Dear Miss Emily:

Ok. So my mother doesn't know I am writing this, but I need to absolutely let her know that what she is doing is not healthy/right for anyone. I just found out that my father and mother, although they have been divorced for many years and have been arguing on and off like crazy, have been having sex. I wouldn't really care about it so much because it's there business and not mine, but it starts to become my problem when my mother is crying her eyes out one night and won't tell me why. I got it out of her, though, and that is how I found out about them. My mom feels so bad about herself. She is ashamed and she wants to get rid of him, somewhere in her heart. But then, she even said it, she is like putty in his hands. To this day, and it has been almost a month since I found out, she still does it and gives him money all of the time. What really takes the cake, though, is finding out that the reason she feels so bad is because she still likes him and all he wants to do is have sex with her with no relationship attached. My mom is not the kind of person to not want a relationship in the mixture. I personally feel that if you are having sex with someone, then you have to AT LEAST be in a real relationship. Apparently my dad says, "This is not a relationship! How come you can't handle this! All we are doing is having sex! Stop adding a relationship to it!" Now you and I both know that this just isn't right. But the more I try to explain it to my mom, the more she doesn't understand. It's frustrating! What can I tell her,or show her, or make her read/watch that will make her see that she needs to end it with this guy, my father?! :(  By the way, did I mention that he was her first boyfriend? Oy vey!

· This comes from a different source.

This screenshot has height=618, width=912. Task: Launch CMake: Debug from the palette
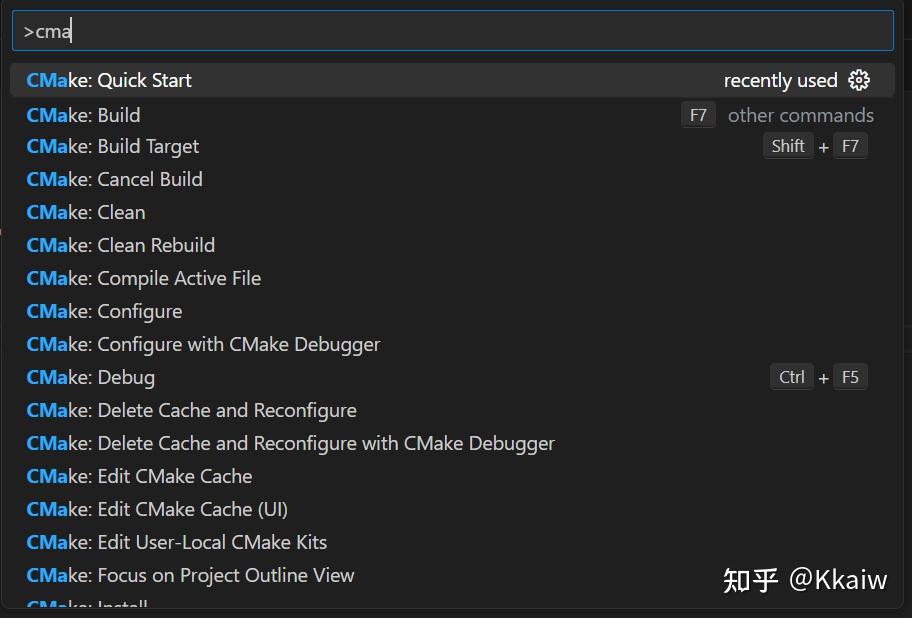click(90, 377)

----------------------------Miss Emily's advice------------------------

You are absolutely wonderful for caring the way you do, but I'm not sure you can be of any real help in this matter.  I'm always a bit put-off by a parent who exhibits such little control but she, too, is human, and capable of causing great heartache in her life. Your mother would need to get to the root of why she'd allow herself to be treated in this manner, but I would suspect she is lonely for attention and it makes it easier to succumb to your father's advances. More than likely, she sees him as her first, and only love. But although she cries, and seems unfulfilled, she is making a choice by sleeping with him, and she, alone, is responsible for that choice. But like the alcoholic who cannot stop drinking, so may it be true for your mother in this respect -- unless, of course, she is committed to doing something about it. Counseling could help, but that would take a real commitment from her, and it can be financially prohibitive. Although difficult, do your best to detach yourself from this weakness in her life. Surely, you and she have many more areas of mother/daughter involvement than you feeling responsible for helping her out of this dilemma. If the issue comes up, remind her that she, and only she can change this dynamic. You love her, and want her to be happy -- but she has to truly want that, as well, and you must resist playing the role of a parent to your parent.  It's not only unfair to you, it will develop a pattern that will be hard to break in the future. Parents sometimes teach us, through their behavior, what not to do when we strike out on our own.